O Governo do Distrito Federal teve uma grande derrota na Câmara Legislativa na noite desta quarta-feira. A base governista teve derrotada uma emenda que autorizava a retirada de R$ 1,211 bilhão do fundo do Instituto de Previdência dos Servidores do Distrito Federal (Iprev/DF). A emenda foi inserida na votação por meio de uma manobra governista que feriu o regimento interno da CLDF.
Contrário à manobra governista, o deputado Chico Vigilante subiu à Tribuna para defender que a emenda não fosse aceita no orçamento a ser votado.
“A Câmara foi desrespeitada. A Secretaria de Planejamento passou por cima da Lei porque apenas o governador pode encaminhar uma proposta de alteração da lei orçamentaria”, discursou.
Por fim, a proposta foi para votação com empate em 10 a 10 e o presidente da Casa, deputado Joe Valle, desempatou com o voto de Minerva determinando a derrota da proposta do Executivo.
Segundo texto enviado pela Secretaria de Planejamento, Orçamento e Gestão (Seplag), o Executivo pretendia modificar a destinação de recursos aportados ao Iprev.
Ao invés de ser destinado às reservas previdenciárias, o dinheiro seria utilizado em obras de infraestrutura e para nomeação de servidores, entre outras finalidades.
Com a derrota, as propostas para alteração do orçamento somente serão votadas no retorno do recesso parlamentar, em fevereiro.
“Quero que retorne detalhado quanto que vai destinado ao pagamento das pecúnias, quanto irá para as escolas. Porque, afinal de contas, o cidadão quer saber aonde o dinheiro dele é aplicado”, afirmou Chico Vigilante.
Entenda o caso
O Governo do Distrito Federal, conforme dispõe a Lei Orgânica do DF, encaminhou em tempo hábil à Câmara Legislativa o projeto para o orçamento para o ano de 2018.
Caso seja do desejo do Governador, a lei permite que ele envie uma mensagem à Casa solicitando alteração na proposta inicialmente encaminhada.

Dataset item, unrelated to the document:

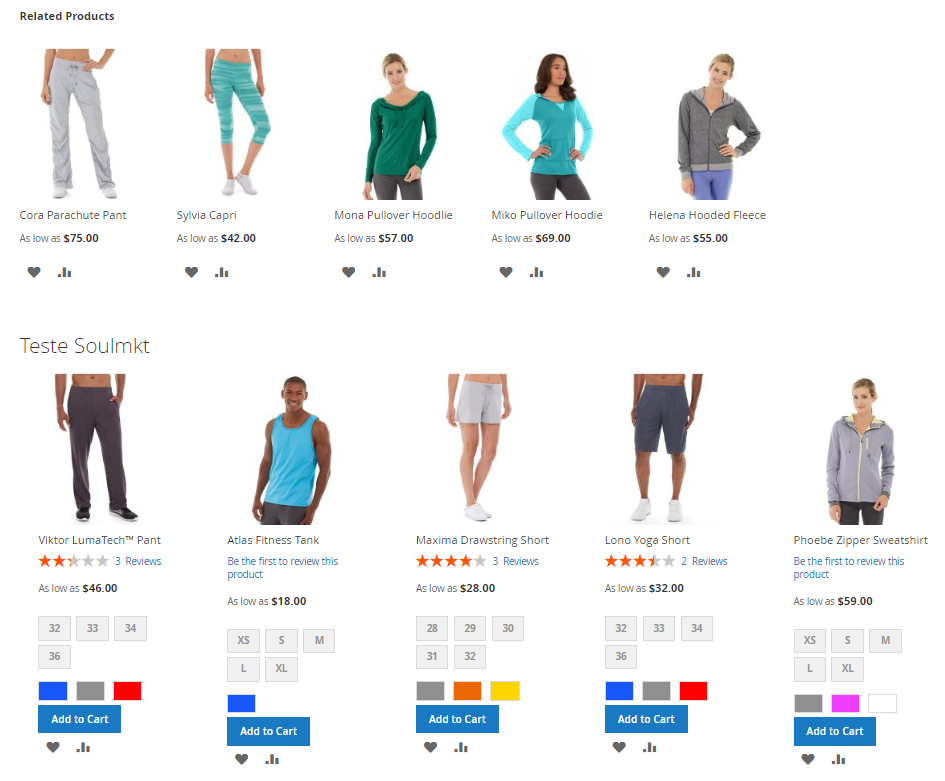Open Miko Pullover Hoodie product image
This screenshot has width=945, height=781.
[547, 125]
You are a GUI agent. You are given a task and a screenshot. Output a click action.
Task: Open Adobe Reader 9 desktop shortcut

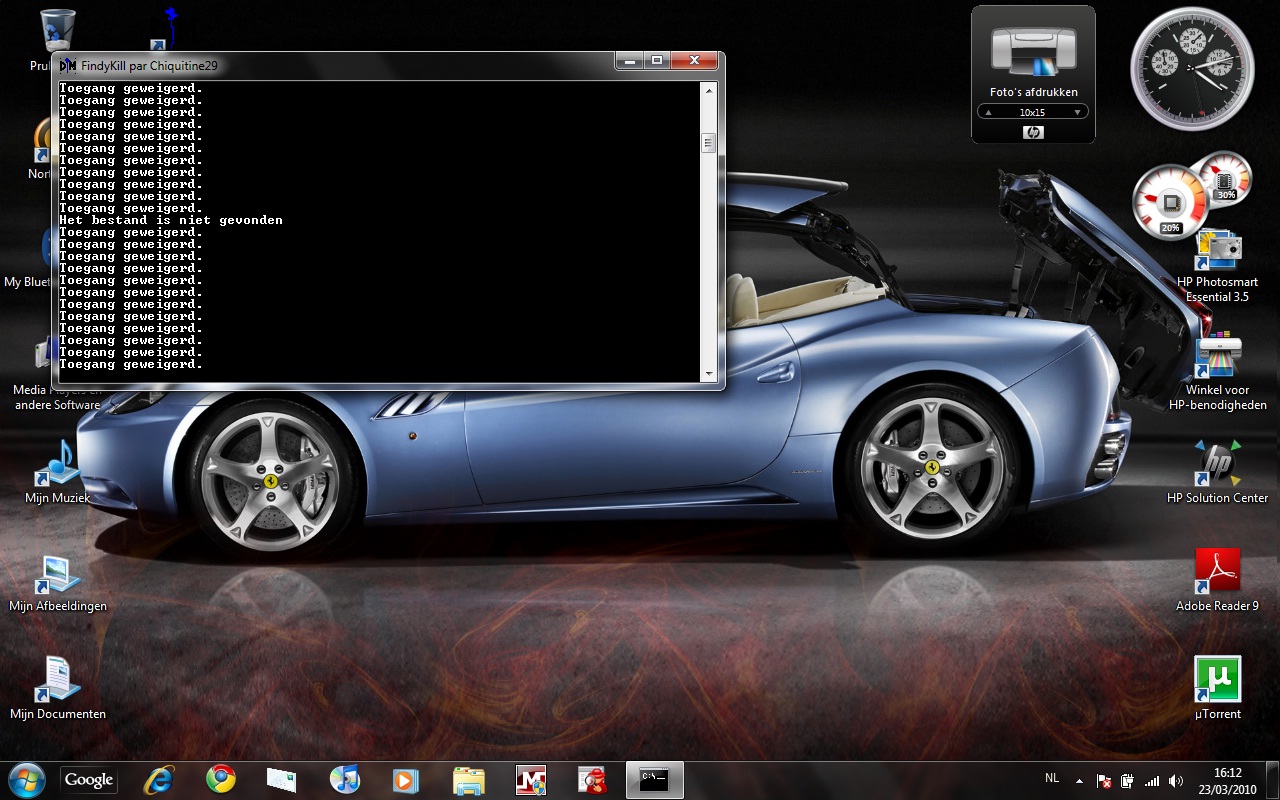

No entanto o GDF encaminhou um simples ofício à Comissão de Orçamento e Finanças para solicitar a alteração da proposta orçamentária no valor de quase 2 bilhões.
“O Governo passou por cima do presidente da Câmara Legislativa, porque é ele quem representa o poder legislativo, e por cima do plenário, pois não tomamos conhecimento da proposta”, concluiu.